Task requirements>
Rescale everything from the line containing "Task: Open WhatsApp" down to the line containing "pos(455,1396)", both included. Write these entries out again in full, requests too, multiplying each coordinate in the answers by 1.1, rounding to whole numbers with halves up, and leaving all other numbers as they are.

Dataset records>
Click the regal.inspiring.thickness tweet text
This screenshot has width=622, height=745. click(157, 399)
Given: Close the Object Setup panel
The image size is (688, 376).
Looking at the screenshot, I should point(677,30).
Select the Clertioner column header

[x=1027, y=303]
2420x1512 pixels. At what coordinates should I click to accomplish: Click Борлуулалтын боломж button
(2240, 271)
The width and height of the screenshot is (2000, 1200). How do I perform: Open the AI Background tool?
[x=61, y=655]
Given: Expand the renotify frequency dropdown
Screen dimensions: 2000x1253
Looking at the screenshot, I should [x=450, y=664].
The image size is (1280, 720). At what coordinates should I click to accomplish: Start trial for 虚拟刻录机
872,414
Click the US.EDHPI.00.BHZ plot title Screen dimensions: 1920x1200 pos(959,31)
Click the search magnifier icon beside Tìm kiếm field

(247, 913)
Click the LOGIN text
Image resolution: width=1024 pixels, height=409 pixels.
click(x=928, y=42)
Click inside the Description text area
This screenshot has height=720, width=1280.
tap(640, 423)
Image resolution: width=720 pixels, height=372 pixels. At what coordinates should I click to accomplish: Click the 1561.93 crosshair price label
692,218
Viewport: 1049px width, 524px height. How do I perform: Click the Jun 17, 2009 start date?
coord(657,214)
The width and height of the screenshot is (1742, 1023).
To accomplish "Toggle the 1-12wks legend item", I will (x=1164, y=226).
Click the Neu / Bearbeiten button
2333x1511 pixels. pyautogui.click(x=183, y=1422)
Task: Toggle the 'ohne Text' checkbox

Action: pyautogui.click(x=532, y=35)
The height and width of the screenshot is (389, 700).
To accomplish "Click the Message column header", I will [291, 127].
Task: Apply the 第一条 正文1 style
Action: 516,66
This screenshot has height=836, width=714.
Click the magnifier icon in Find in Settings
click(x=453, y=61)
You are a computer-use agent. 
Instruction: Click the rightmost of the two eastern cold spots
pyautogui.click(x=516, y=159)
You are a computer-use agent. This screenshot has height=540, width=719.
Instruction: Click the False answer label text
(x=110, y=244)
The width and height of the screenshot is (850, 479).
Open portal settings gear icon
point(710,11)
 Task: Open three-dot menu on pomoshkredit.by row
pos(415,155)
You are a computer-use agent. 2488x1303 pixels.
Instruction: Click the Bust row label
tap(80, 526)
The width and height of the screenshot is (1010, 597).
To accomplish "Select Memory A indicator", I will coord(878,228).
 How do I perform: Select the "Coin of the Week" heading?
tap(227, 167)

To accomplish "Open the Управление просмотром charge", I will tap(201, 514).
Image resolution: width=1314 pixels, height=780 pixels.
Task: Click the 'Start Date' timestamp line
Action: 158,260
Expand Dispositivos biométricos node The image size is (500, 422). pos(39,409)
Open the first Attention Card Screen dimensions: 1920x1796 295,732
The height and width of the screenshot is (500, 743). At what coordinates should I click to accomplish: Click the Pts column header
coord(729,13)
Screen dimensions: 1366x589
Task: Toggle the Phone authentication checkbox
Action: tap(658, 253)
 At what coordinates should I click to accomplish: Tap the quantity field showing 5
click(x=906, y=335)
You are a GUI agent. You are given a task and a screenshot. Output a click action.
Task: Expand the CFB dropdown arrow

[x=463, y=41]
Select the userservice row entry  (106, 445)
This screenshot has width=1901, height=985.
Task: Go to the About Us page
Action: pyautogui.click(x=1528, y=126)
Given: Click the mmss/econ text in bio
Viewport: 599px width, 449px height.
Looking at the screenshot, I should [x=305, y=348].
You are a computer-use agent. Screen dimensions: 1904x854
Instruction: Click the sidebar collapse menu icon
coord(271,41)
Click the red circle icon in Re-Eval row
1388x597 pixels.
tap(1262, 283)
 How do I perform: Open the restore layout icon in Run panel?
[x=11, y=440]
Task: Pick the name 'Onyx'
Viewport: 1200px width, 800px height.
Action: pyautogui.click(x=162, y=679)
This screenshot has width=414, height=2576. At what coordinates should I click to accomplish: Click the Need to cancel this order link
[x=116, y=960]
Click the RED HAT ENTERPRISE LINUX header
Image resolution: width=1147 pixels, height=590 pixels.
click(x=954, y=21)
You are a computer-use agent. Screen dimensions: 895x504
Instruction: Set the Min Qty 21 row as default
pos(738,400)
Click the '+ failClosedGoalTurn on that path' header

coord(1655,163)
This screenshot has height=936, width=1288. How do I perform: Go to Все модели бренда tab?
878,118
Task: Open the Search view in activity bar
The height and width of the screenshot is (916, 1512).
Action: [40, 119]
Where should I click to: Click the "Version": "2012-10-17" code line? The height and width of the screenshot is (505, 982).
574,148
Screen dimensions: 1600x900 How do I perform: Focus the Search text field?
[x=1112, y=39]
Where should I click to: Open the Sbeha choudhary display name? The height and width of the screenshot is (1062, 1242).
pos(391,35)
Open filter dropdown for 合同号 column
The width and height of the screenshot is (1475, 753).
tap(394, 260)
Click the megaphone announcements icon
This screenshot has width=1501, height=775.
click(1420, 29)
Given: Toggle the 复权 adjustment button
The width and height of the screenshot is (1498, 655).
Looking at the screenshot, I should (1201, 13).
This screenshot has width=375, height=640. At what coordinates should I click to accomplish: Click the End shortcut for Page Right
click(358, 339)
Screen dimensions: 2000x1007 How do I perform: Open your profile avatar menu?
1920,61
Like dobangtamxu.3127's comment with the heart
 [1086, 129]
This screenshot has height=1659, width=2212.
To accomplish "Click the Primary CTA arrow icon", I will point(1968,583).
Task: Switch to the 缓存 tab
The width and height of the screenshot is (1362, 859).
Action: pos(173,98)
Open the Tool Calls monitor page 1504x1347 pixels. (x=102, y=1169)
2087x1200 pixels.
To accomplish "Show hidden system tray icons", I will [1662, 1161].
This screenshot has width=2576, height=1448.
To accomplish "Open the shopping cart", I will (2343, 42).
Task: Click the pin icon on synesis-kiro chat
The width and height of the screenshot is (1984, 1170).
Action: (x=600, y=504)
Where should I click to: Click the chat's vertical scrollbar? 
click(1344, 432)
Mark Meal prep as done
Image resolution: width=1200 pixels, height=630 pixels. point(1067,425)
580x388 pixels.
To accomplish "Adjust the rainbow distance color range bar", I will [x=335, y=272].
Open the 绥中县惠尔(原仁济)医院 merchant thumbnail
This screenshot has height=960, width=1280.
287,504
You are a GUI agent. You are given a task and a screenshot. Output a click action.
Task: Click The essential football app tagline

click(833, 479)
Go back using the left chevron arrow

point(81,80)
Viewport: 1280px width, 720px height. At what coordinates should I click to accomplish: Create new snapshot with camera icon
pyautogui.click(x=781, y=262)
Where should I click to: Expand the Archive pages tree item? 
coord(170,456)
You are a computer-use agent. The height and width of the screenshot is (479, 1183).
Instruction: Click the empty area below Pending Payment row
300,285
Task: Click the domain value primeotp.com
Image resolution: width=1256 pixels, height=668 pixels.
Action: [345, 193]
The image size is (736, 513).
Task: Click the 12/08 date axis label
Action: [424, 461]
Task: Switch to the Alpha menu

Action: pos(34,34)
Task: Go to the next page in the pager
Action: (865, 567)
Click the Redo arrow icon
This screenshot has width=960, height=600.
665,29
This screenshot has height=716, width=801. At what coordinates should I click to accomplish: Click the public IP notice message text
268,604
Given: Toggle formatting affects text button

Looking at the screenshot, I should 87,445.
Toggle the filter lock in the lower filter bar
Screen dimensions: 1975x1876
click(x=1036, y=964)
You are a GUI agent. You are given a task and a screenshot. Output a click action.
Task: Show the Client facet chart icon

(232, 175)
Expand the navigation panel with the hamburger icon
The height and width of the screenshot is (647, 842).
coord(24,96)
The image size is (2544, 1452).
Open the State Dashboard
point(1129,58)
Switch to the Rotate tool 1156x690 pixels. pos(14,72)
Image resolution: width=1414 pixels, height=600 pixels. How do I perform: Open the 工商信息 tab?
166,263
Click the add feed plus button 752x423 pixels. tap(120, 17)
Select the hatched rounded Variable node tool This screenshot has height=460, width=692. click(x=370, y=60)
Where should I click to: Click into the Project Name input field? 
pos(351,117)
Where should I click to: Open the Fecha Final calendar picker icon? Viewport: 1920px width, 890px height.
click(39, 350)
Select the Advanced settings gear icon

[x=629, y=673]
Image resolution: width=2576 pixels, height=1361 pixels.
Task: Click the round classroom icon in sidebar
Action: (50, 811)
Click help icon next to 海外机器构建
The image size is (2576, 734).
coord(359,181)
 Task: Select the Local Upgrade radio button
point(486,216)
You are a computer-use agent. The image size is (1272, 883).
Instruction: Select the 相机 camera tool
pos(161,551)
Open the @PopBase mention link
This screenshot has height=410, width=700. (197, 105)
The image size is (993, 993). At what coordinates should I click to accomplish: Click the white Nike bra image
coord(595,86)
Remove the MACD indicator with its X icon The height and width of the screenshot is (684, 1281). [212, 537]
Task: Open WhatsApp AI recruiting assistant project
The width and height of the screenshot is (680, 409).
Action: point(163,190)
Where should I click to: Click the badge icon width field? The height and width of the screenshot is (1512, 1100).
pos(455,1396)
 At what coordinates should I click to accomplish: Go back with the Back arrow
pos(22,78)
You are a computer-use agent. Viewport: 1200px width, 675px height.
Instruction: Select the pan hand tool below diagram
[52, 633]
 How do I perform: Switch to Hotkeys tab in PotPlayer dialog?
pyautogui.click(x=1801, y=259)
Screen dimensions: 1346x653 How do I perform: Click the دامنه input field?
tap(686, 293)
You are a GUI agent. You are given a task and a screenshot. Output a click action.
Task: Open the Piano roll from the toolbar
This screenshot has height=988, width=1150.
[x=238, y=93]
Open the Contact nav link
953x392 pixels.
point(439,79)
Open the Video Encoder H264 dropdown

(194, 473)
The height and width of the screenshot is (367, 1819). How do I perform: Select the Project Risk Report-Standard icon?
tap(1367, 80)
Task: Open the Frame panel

Exercise solution>
Task: Open WhatsApp AI recruiting assistant project
The width and height of the screenshot is (680, 409).
Action: point(179,209)
Where should I click to: Click the badge icon width field? The height and width of the screenshot is (1512, 1100).
pos(501,1536)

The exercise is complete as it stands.